_REQUIRED ACTION_
Continue the essay on the destruction of soil, picking up after its final sentence.

(Beginning of DOCUMENT SEGMENT)

Literary Hub

The Crisis Beneath Our Feet: On the Destruction of Soil

Science is only just beginning to get to grips with the universe of soil organisms, the services they perform and how they interact with each other and affect the plant life above them. For decades, research into soil biology—”one of the most neglected components of the global system,” according to environmentalist Tony Juniper—has been woefully underfunded, sidelined by other, less complex fields of natural science, sexy projects like space technology, and the agro-industry’s funding of research into artificial systems. Only now are scientific techniques coming into play that allow the observation of soil microbes—microbial “dark matter”—in their natural environment rather than within the limiting scope of the laboratory. 99 percent of microbes will not grow in laboratory conditions. In 2015 the journal Nature reported the first discovery for thirty years of a new antibiotic in the soil—teixobactin—capable of killing Mycobacterium tuberculosis, Clostridium difficile and methicillin-resistant Staphylococcus aureus. Most antibiotics are derived from soil microbes and the great hope is that now many other antibiotics new to science can be uncovered in the soil in this way.

(End of DOCUMENT SEGMENT)
(Beginning of DATASET RECORDS)

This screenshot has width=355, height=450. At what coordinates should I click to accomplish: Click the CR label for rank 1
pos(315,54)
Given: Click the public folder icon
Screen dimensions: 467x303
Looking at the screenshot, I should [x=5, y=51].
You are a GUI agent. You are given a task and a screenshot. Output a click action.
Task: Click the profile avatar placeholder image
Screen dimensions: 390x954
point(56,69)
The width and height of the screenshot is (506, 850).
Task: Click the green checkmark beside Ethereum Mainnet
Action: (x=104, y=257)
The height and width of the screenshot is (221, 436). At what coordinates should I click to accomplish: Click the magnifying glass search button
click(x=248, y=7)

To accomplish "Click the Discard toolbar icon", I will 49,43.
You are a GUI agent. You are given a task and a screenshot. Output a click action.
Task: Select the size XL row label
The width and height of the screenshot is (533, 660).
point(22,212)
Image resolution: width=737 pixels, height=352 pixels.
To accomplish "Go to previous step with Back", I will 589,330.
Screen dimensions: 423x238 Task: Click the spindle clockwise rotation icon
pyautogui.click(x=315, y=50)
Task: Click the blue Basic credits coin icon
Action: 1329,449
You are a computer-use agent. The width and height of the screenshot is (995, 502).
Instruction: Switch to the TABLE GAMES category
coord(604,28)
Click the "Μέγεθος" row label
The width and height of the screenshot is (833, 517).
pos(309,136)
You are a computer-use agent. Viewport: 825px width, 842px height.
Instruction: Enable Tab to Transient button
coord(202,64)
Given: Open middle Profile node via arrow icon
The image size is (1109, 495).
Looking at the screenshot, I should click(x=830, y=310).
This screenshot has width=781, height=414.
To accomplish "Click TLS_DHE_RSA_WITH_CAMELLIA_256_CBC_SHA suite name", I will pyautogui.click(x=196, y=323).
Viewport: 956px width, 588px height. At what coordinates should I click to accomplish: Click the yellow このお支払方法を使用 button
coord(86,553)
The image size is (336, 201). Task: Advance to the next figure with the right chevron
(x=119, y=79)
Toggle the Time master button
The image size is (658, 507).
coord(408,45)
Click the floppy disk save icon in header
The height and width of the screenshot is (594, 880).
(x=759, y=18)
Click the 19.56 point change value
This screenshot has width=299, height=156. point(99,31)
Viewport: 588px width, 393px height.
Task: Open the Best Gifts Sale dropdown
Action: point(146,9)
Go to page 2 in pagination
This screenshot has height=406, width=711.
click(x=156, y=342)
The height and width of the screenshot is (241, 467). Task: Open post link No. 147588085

(End of DATASET RECORDS)

_RESULT_
At last, things seem to be changing. Several of the United Nations’ Sustainable Development Goals for 2016 to 2030 relate to soils, and the UN’s Intergovernmental Technical Panel on Soils’ report documents how soils are changing globally and the consequences of this for humanity. According to a report published by the Economics of Land Degradation Initiative in September 2015, if sustainable land management was rolled out around the world, as much as $75.6 trillion could be added to the global economy every year through jobs and increased agricultural output. In the UK, major funding programs—like the Natural Environment Research Council’s Soil Security Programme, and the Biotechnology and Biological Sciences Research Council’s SARISA (Soil and Rhizosphere Interactions for Sustainable Agriecosystems) program—focus on the biology of soil and how to integrate this understanding into agriculture.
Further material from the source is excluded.